# Offline Engine API

SGLang provides a direct inference engine without the need for an HTTP server, especially for use cases where additional HTTP server adds unnecessary complexity or overhead. Here are two general use cases:

- Offline Batch Inference
- Custom Server on Top of the Engine

This document focuses on the offline batch inference, demonstrating four different inference modes:

- Non-streaming synchronous generation
- Streaming synchronous generation
- Non-streaming asynchronous generation
- Streaming asynchronous generation

Additionally, you can easily build a custom server on top of the SGLang offline engine.
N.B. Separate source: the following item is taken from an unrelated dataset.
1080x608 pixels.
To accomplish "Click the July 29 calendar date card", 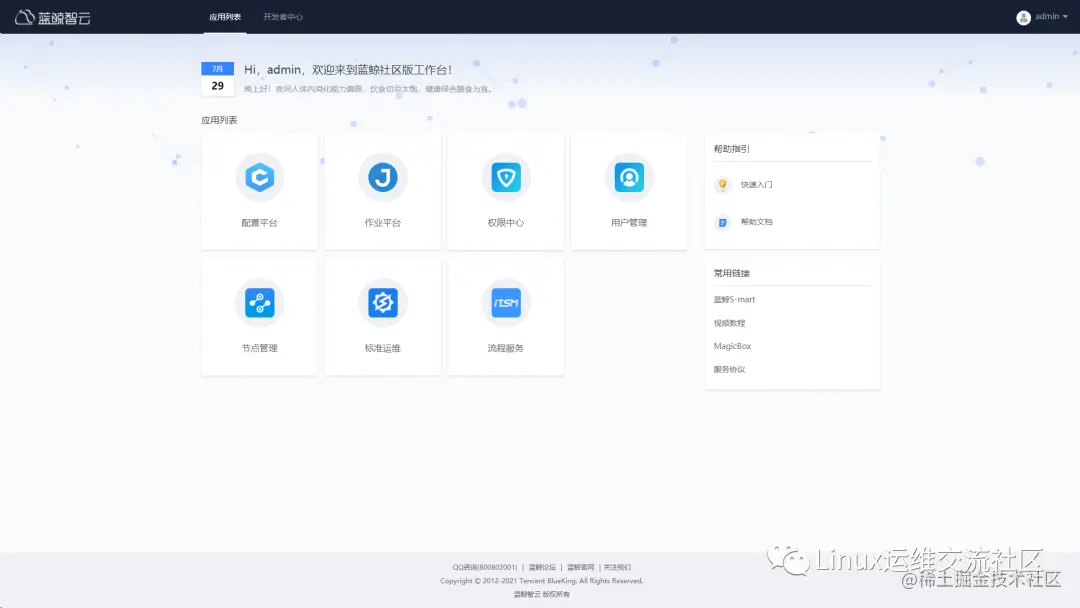I will 217,80.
A detailed example working in a python script can be found in [custom_server](https://github.com/sgl-project/sglang/blob/main/examples/runtime/engine/custom_server.py).



## Nest Asyncio
Note that if you want to use **Offline Engine** in ipython or some other nested loop code, you need to add the following code:
```python
import nest_asyncio

nest_asyncio.apply()

```

## Advanced Usage

The engine supports [vlm inference](https://github.com/sgl-project/sglang/blob/main/examples/runtime/engine/offline_batch_inference_vlm.py) as well as [extracting hidden states](https://github.com/sgl-project/sglang/blob/main/examples/runtime/hidden_states). 

Please see [the examples](https://github.com/sgl-project/sglang/tree/main/examples/runtime/engine) for further use cases.
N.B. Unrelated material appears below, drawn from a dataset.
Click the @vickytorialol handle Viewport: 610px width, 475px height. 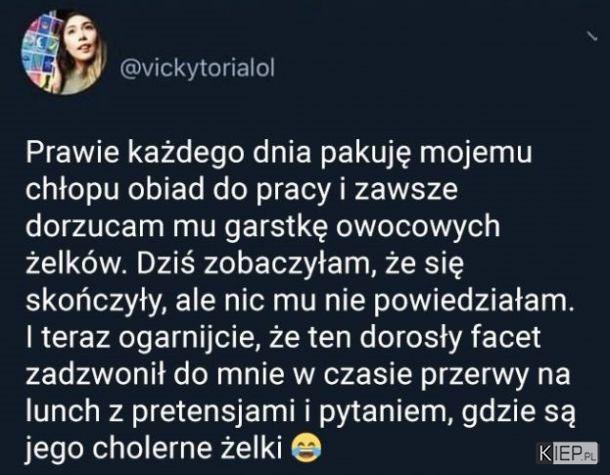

## Offline Batch Inference

SGLang offline engine supports batch inference with efficient scheduling.

In [1]:
# launch the offline engine
import asyncio

import sglang as sgl
import sglang.test.doc_patch
from sglang.utils import async_stream_and_merge, stream_and_merge

llm = sgl.Engine(model_path="qwen/qwen2.5-0.5b-instruct")
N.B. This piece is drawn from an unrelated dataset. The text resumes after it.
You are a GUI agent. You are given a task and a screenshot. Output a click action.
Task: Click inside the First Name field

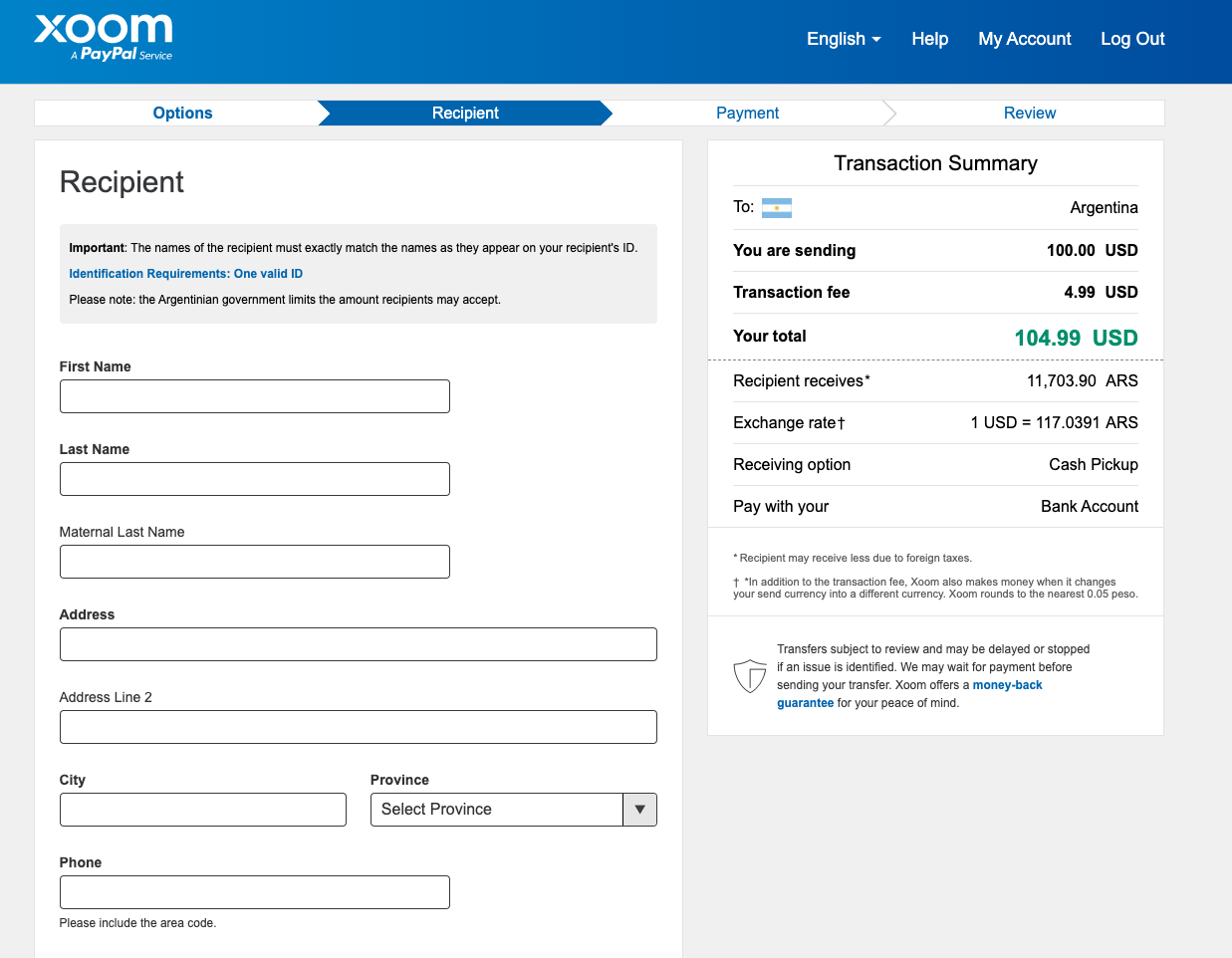tap(255, 395)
W0825 06:32:37.767000 123655 torch/utils/cpp_extension.py:2425] TORCH_CUDA_ARCH_LIST is not set, all archs for visible cards are included for compilation. 
W0825 06:32:37.767000 123655 torch/utils/cpp_extension.py:2425] If this is not desired, please set os.environ['TORCH_CUDA_ARCH_LIST'] to specific architectures.


W0825 06:32:47.549000 124169 torch/utils/cpp_extension.py:2425] TORCH_CUDA_ARCH_LIST is not set, all archs for visible cards are included for compilation. 
W0825 06:32:47.549000 124169 torch/utils/cpp_extension.py:2425] If this is not desired, please set os.environ['TORCH_CUDA_ARCH_LIST'] to specific architectures.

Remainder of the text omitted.